EVのリセールバリューはどう変化する?

バッテリー性能の劣化と再販価格の関係

EV(電気自動車)のリセールバリューに最も大きな影響を与えるのが、バッテリーの劣化です。リチウムイオン電池は充放電を繰り返すことで徐々に性能が落ち、航続距離の低下や充電時間の延長といった実用面での影響が現れます。これにより、中古市場ではバッテリー状態が判断材料となり、購入者の不安要素として価格を下げる要因になっています。

例えば、「例えば、日産リーフのような代表的なEVでは、3年後で残存価値が約36%、7年後で約10%程度となっています。初期のEVにおいては、「バッテリーがどの程度劣化しているかが分かりにくい」という構造的な問題がありましたが、現在では多くの車種でバッテリーの状態を示す情報(SOH: State of Healthなど)がメーターや専用アプリで確認できるようになっています。

こうした課題に対しては、専用のバッテリー診断ツールの開発も進んでいます。

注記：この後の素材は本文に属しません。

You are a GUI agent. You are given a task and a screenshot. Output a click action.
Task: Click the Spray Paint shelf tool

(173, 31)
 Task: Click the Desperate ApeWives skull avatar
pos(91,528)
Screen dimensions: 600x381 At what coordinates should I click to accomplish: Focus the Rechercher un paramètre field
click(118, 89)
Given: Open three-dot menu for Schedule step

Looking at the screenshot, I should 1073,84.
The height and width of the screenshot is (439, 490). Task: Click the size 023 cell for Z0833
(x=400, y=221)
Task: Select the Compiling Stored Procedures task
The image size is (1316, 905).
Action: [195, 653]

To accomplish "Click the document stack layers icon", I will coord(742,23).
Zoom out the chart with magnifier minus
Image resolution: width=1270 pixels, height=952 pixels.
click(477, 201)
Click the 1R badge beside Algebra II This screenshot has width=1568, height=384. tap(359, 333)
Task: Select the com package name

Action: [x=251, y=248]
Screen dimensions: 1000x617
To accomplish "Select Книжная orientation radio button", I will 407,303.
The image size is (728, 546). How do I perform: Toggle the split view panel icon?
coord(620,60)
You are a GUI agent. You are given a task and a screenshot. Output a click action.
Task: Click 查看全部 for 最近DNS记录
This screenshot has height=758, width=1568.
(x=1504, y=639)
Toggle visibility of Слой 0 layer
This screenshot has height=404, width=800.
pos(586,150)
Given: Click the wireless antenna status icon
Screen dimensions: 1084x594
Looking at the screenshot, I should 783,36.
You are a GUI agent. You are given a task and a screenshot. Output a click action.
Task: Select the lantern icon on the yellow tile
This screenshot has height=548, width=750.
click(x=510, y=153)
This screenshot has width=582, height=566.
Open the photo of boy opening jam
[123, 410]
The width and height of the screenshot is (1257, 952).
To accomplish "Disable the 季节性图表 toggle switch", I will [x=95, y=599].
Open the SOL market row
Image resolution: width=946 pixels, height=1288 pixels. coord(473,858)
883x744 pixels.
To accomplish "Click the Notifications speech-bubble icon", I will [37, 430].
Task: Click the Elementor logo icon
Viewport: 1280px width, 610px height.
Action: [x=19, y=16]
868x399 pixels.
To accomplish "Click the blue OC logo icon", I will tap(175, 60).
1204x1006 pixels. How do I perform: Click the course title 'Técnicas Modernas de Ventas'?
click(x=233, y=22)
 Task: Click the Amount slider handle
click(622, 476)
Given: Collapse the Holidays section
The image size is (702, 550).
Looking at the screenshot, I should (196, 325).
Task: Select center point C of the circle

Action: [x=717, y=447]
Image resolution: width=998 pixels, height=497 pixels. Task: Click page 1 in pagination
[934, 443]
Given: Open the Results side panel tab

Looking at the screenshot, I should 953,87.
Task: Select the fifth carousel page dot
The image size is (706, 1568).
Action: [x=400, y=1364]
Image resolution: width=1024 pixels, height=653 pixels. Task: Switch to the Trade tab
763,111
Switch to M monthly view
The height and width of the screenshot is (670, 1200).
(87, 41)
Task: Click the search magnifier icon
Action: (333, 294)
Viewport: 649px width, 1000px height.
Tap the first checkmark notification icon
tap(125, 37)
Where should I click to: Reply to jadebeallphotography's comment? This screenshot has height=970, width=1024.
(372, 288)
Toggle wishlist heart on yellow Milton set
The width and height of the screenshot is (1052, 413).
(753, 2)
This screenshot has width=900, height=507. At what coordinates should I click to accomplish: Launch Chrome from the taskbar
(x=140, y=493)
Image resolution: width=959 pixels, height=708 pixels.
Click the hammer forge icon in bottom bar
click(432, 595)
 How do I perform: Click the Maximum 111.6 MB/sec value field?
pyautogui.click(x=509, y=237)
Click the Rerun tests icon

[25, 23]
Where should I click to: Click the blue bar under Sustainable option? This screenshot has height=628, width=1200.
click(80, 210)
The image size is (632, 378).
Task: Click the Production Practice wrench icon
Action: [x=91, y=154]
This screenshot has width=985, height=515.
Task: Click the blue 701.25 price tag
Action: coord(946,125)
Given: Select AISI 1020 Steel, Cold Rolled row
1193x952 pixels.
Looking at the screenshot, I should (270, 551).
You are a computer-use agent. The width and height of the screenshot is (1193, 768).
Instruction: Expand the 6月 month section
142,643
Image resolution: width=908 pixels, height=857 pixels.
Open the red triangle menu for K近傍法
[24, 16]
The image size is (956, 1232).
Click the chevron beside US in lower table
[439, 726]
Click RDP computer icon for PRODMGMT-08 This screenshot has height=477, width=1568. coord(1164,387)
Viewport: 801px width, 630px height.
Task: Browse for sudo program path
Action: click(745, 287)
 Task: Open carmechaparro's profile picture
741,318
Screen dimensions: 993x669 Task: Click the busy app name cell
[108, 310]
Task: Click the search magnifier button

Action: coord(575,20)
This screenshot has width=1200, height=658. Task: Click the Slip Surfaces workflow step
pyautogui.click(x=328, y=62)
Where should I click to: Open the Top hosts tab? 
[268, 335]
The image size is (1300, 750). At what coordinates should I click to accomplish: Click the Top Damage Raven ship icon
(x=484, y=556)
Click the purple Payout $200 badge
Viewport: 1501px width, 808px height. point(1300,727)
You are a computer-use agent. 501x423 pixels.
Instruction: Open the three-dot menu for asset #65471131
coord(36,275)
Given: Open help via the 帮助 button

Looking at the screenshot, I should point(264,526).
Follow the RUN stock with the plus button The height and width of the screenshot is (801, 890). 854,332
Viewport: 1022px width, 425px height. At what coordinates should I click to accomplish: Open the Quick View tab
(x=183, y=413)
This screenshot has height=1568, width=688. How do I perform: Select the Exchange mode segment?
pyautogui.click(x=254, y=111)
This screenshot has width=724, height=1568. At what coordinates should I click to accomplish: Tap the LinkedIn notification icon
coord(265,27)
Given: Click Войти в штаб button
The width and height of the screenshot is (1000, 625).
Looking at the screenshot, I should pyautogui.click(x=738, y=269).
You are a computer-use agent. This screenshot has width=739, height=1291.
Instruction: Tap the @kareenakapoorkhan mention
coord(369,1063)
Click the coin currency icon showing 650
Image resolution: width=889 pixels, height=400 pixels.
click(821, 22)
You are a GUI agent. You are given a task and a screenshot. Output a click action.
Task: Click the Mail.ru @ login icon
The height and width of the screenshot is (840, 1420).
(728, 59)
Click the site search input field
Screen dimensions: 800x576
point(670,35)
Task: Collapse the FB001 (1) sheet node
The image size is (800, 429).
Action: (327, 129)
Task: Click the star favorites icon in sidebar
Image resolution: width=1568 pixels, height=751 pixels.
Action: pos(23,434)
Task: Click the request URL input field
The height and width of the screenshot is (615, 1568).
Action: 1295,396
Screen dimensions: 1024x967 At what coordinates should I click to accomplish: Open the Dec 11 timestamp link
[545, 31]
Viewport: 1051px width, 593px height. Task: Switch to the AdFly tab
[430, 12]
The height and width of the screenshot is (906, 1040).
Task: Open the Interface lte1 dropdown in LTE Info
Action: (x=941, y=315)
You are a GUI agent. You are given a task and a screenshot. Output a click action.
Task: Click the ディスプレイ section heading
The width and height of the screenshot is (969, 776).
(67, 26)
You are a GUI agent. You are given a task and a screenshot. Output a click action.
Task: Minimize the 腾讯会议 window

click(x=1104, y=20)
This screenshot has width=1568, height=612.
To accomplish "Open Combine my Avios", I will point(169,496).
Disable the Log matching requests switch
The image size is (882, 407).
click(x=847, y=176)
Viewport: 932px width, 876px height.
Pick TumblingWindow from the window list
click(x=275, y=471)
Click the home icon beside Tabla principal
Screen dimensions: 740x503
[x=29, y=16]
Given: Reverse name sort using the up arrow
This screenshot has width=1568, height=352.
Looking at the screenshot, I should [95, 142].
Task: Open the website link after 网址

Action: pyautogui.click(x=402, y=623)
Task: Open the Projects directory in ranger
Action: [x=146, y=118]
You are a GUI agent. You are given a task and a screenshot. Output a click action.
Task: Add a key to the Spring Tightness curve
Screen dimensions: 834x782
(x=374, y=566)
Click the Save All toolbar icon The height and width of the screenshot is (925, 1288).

最近では、急速充電ポートに接続するだけでバッテリーの劣化度合いを測定できる機器も登場し、中古EVの状態をより明確に把握できる環境が整いつつあります。

技術進化と政策がもたらす市場の変化

EVは日々技術が進化しており、新型モデルが登場するたびに航続距離や充電性能、安全性が向上しています。この進化の早さが、中古車市場において旧型モデルの評価を押し下げる傾向につながっています。数年落ちのEVが「性能面で見劣りする」と見なされることが、中古価格を押し下げる理由の一つです。

一方で、政策面では追い風も見られます。例えば日本では2035年までに乗用車の新車販売をすべて電動車(EV、FCV、PHV、HV)にするという目標が掲げられています。この政策はガソリン車の廃止を含むものです。

この流れを受けて、充電インフラの整備や補助金制度の拡充が進めば、中古EVの需要も徐々に安定していくでしょう。

また、メーカー自身がリユースや再販を想定した設計やサポート体制を強化していることも重要な変化です。ソフトウェアアップデート対応やバッテリー保証制度など、再販後も安心して乗れる体制が整えば、中古市場での価値も見直されるでしょう。

消費者の印象がリセールバリューに影響する

EVの中古車市場において、消費者の心理も価格に大きく関わります。バッテリーの劣化や充電の手間に対する不安、充電スポットの不足といったネガティブな印象が、中古EVの購入を躊躇させる要因になっています。これは実際の性能とは別に、イメージによって価格が下がる一因です。

しかし近年では、電気代の安さや災害時の非常用電源としての機能など、EVの実用性が見直されつつあります。再エネの普及や環境意識の高まりによって「EVに乗ること自体が選ばれる価値」になる時代も近づいていると言えるでしょう。

こうした消費者意識の変化に合わせて、バッテリー性能の可視化や保証制度の整備が進めば、中古EVに対する見方も変わり、リセールバリューの改善につながると考えられます。